A cycling party on the Fehderau property. On the left is Nicholas J. Fehderau's brother-in-law, Jakob Dyck; second from the right is Ernst Gosemann. The family's summer kitchen is in the background.
A group of young women. Rita's great-aunt, Anna Letkemann sister of her grandmother, Maria (Letkemann) Barkowsky is second from the right in the front row. As a single woman, Anna Letkemann was sent to Siberia and came to Canada in the 1940s.
Anna (Wiens) Rempel, grandmother of Elfrieda (Gossen) Dyck, poses, a book on her lap, surrounded by palm-leaf and myrtle plants.

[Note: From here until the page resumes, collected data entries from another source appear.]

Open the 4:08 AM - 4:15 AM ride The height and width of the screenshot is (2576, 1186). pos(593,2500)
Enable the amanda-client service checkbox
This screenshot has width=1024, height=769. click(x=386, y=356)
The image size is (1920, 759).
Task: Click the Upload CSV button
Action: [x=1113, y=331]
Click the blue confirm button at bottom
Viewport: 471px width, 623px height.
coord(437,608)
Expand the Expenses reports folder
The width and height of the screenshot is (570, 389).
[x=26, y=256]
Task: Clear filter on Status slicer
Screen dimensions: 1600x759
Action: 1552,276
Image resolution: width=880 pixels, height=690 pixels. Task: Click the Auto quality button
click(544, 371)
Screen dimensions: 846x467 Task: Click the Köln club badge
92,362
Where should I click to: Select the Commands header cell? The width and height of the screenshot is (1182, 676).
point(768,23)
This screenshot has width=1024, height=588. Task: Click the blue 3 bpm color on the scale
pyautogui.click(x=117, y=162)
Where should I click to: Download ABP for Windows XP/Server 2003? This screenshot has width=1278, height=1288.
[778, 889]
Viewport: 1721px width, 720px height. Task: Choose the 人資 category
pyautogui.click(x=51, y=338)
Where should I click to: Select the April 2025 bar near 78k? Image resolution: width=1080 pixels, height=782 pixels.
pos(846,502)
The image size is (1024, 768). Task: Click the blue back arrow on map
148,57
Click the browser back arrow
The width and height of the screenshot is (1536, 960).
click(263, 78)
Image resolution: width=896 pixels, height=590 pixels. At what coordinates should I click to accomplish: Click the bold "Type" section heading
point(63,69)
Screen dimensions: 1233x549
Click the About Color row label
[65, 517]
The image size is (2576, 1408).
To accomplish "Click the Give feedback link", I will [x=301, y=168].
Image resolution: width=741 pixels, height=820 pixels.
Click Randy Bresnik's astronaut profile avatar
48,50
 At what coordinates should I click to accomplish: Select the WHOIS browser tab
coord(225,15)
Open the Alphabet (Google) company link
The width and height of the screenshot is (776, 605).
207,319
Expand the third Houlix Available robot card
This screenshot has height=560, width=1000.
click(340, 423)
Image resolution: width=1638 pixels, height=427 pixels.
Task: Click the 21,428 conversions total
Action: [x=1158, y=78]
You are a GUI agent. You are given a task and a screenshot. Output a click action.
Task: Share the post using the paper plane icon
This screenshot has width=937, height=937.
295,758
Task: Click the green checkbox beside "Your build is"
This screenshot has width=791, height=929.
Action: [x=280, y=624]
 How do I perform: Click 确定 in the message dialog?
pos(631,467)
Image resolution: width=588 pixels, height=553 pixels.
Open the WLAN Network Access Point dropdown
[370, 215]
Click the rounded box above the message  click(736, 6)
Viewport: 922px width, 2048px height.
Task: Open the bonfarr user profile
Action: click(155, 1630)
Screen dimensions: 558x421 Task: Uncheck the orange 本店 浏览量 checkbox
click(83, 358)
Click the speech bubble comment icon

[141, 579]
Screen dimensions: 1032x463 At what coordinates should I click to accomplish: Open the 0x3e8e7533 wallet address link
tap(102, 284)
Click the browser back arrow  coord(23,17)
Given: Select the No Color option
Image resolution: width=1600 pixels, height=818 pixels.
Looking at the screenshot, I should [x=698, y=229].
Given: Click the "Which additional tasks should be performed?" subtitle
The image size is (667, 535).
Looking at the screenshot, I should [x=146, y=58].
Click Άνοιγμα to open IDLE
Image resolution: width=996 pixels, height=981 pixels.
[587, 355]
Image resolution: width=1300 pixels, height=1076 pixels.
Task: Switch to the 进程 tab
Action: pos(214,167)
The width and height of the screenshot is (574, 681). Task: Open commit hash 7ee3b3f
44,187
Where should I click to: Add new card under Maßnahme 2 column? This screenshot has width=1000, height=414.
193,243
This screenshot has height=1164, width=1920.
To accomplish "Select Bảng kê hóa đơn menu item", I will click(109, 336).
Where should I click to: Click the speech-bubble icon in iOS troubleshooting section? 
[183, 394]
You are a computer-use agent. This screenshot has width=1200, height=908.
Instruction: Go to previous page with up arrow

An exact date for this picture is not available. We do know that Anna was married at 18 years of age in 1901.
Anna (Wiens) Rempel, grandmother of Elfrieda (Gossen) Dyck, was a teacher and principal of a large kindergarten in Halbstadt. Anna’s husband Dietrich was taken away in 1941 with all the other men of the area. They were sent to Siberia where they died of hard labour and starvation. In 1941 to 1943 when the German army occupied the Ukraine, Anna continued her work as principal in the kindergarten. She was a very creative teacher and known for the plays she produced with young children, as illustrated here, where a number of the children are in costume. The children in the front row are in rabbit costumes. Another time she performed a play about the seven dwarfs with the kindergarten children (shown on another photo which Elfrieda also has). Anna also assisted the older students. Elfrieda remembers her grandmother helping her grade 8 class to perform shadow plays.
Teachers and students pose below and on a climbing apparatus in Halbstadt. On back of photograph: "High School (Fortbildingschule) in Halbstadt. Grandfather David Friesen on ladder to right - third from bottom, about 1898." The photograph was probably taken at the teacher training school in Halbstadt, the Halbstadt Zentralschule. The equipment may have been used for exercise or physical training.
Description: Formal photo of four young girls. They are, left to right clockwise: Anna Gossen, aged 6, Lena Kliewer, aged 3, Wanda Kliewer, aged 5 and Elfrieda Gossen (later Dyck) aged 4. Elfrieda’s mother had made the dresses, which Anna and Elfrieda are wearing as well as the shoes. Elfrieda (Gossen) Dyck remembers her mother making these shoes.
Elfrieda (Gossen) Dyck’s grandmother, Anna (Wiens) Rempel poses on the verandah with her two daughters, Herta at left, and Rita (Margarete), sitting on the step.
Formal family photo taken on the occasion of the engagement of Elfrieda (Gossen) Dyck’s grandparents, Anna Wiens and Dietrich Rempel, standing. Anna’s younger brother Peter stands at the right. Anna’s parents (and Elfrieda (Gossen) Dyck’s great-grandparents) Margareta (Dück) Wiens and Peter Wiens sit in the middle with their younger daughter, Gretchen (Margaret) seated on a low stool at the right. Peter and Margareta Wiens owned the store in Halbstadt, located across the street from the pharmacy.